Debt-to-Income Ratio
The ratio, expressed as a percentage, which results when a borrower's monthly payment obligation on long-term debts is divided by his or her gross monthly income.

Deed
The legal document that transfers property ownership from the seller to the buyer.

Deed of trust
A document that gives a lender the right to foreclose on a piece of property if the borrower defaults on the loan.

Default
The failure to fulfill a duty or discharge an obligation - such as making monthly mortgage payments.

Delinquency
Failure to make mortgage payments on time.  Severe delinquency can lead to foreclosure.

Delinquent mortgage
A mortgage that involves a borrower who is behind on payments.  If the borrower cannot bring the payments up to date within a specified number of days the lender may begin foreclosure proceedings.

Department of Veterans Affairs (VA)
An independent agency of the federal government which guarantees long-term, low or no down payment mortgages to eligible veterans.

Deposit
Funds provided by the buyer with an offer to purchase property.  Also referred to as "earnest money".

Disclosure
A statement to a potential buyer listing information relevant to a piece of property, such as the presence of radon or lead paint.

Discount points
Fees charged by a lender to provide a lower interest rate.  One discount point equals one percent (1%) of the loan amount.

Document needs list
A list of documents required by a lender from a potential borrower submitting a loan application.  Documents requested can range from paycheck stubs to bank statements.

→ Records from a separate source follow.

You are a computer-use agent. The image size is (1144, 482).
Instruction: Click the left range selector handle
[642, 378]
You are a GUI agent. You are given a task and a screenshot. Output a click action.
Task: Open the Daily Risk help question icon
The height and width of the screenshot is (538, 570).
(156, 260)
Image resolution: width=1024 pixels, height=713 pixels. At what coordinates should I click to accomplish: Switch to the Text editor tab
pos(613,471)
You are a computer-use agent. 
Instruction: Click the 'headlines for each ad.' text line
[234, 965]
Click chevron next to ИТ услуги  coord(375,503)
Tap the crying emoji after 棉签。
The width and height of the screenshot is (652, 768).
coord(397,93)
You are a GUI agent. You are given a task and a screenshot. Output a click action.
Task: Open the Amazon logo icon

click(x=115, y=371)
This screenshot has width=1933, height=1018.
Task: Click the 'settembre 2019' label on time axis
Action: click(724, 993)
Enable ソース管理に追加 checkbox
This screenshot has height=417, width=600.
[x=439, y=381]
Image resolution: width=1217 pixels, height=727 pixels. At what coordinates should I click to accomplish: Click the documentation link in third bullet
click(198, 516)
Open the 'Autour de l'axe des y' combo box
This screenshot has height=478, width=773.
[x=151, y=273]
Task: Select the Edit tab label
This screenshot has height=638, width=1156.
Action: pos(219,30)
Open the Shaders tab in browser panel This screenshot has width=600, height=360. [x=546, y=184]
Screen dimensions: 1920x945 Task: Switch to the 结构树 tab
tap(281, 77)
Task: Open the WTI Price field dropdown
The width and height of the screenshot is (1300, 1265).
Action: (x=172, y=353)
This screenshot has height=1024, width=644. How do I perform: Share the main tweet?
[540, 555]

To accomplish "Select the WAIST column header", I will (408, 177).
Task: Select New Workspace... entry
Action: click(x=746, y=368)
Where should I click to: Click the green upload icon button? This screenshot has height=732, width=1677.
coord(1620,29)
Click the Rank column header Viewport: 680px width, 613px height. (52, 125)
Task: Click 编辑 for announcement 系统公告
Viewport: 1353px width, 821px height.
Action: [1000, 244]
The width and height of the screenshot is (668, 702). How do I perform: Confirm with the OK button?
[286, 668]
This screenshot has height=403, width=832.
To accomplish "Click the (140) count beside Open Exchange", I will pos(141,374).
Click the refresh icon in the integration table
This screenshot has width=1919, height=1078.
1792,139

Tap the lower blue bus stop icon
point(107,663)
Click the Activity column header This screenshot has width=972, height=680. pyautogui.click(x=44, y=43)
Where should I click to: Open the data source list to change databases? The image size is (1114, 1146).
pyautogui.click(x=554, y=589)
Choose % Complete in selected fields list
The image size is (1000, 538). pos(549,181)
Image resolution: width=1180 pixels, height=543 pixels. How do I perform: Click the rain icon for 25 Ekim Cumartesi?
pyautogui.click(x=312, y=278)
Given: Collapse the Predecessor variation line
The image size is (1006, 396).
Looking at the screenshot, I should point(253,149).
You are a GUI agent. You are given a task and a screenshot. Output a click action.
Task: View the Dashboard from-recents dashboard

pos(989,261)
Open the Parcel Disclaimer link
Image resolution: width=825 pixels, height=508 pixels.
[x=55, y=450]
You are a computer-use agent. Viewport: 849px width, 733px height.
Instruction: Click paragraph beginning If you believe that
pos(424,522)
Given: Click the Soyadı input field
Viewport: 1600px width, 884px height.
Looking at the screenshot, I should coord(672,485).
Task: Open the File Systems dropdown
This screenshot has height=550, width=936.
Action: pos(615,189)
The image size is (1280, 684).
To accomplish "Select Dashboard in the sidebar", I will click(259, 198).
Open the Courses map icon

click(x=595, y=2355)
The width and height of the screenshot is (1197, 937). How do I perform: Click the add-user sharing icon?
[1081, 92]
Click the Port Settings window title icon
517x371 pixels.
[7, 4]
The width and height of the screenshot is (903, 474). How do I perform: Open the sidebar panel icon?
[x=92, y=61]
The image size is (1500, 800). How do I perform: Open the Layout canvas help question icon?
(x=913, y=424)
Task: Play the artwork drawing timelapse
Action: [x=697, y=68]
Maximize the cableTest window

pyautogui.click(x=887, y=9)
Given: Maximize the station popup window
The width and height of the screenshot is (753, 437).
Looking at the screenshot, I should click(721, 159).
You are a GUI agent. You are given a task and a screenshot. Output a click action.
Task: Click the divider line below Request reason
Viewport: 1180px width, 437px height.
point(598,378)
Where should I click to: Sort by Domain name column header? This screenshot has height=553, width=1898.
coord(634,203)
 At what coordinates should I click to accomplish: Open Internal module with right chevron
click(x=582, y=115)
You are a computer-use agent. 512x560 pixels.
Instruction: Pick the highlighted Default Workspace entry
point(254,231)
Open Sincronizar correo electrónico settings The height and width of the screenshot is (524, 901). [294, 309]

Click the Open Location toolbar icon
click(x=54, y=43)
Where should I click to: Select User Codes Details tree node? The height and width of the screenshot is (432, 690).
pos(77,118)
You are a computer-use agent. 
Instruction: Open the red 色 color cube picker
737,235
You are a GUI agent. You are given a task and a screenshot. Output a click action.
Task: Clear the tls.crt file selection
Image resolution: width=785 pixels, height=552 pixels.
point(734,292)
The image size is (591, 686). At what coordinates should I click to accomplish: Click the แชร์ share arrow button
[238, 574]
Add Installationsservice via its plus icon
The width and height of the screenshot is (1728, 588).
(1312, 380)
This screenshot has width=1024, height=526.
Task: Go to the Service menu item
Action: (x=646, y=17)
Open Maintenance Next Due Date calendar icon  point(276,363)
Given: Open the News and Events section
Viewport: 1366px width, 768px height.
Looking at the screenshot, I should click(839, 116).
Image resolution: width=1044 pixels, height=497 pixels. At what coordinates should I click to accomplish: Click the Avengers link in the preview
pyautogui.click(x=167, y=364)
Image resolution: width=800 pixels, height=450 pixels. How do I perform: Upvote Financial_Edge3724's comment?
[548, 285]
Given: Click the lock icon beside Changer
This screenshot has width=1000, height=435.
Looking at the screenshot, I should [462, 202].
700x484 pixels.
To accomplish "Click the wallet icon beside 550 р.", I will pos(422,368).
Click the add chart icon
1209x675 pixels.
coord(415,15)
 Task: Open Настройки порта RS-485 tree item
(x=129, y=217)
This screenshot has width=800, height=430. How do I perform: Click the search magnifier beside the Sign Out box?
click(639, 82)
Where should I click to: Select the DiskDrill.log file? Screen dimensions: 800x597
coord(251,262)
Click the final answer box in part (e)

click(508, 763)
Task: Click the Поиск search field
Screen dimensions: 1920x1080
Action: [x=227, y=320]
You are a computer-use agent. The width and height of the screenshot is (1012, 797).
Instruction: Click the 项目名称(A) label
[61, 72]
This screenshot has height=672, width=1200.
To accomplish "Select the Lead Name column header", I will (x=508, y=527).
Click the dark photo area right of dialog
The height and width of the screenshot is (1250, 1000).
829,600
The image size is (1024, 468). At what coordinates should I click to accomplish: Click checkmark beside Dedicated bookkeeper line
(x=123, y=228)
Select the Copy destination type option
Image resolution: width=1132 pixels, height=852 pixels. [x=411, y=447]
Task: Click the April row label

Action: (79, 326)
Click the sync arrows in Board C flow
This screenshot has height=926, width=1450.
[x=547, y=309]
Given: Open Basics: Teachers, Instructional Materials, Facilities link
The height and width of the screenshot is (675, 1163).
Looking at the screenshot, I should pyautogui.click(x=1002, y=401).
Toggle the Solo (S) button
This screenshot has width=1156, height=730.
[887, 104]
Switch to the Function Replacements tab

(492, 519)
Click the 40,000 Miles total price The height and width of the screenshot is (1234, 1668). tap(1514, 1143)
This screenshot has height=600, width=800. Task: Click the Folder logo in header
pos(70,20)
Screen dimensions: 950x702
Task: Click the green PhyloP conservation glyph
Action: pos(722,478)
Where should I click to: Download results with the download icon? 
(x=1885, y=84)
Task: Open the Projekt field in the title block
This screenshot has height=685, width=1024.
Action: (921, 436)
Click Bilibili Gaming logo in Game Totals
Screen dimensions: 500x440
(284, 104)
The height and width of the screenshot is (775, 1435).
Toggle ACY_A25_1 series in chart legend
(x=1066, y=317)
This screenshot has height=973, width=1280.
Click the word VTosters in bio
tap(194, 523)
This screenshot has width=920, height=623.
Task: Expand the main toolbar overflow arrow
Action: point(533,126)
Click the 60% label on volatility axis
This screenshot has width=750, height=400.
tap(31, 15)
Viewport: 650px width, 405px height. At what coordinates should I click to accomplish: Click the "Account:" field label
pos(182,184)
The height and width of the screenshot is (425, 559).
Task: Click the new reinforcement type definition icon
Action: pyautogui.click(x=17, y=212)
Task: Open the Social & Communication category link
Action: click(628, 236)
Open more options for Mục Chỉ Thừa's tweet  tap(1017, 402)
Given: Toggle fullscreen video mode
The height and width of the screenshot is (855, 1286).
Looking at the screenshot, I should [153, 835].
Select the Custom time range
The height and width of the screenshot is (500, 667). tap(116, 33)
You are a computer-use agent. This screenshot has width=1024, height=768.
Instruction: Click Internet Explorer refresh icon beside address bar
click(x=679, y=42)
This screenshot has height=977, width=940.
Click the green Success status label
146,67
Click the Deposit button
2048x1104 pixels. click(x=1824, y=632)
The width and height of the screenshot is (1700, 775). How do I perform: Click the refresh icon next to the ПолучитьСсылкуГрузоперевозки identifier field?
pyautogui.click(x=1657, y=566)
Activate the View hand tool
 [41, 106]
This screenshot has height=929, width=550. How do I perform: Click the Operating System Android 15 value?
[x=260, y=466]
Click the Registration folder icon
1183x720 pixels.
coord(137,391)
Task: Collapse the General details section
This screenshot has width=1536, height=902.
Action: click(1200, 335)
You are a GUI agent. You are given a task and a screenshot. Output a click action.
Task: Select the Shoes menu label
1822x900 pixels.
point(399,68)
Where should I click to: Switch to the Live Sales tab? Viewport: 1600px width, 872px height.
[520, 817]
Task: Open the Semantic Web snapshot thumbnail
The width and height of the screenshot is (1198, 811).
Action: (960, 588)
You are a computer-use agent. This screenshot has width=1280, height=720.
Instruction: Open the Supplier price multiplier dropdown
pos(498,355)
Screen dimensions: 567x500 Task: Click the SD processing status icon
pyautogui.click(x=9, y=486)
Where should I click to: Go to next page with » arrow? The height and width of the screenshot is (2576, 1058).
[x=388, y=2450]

Documentation Preparation Fee
A fee charged by lenders, brokers and/or settlement agents to prepare the necessary documents for closing.

Down payment
The difference between the purchase price and the portion financed by a mortgage lender.

Draw
A payment made to contractors, subcontractors, home builders or suppliers from the proceeds of a construction loan.

Due on Sale clause
Standard language in a mortgage that states the loan must be repaid upon sale.

Earnest money
Money a buyer provides with an offer to purchase a property.  Also called a deposit.

Earthquake insurance
An insurance policy that provides coverage against damage to a home from an earthquake.

Easement
A right given to a third party to use a portion of the property for certain purposes, such as power lines or sewage mains.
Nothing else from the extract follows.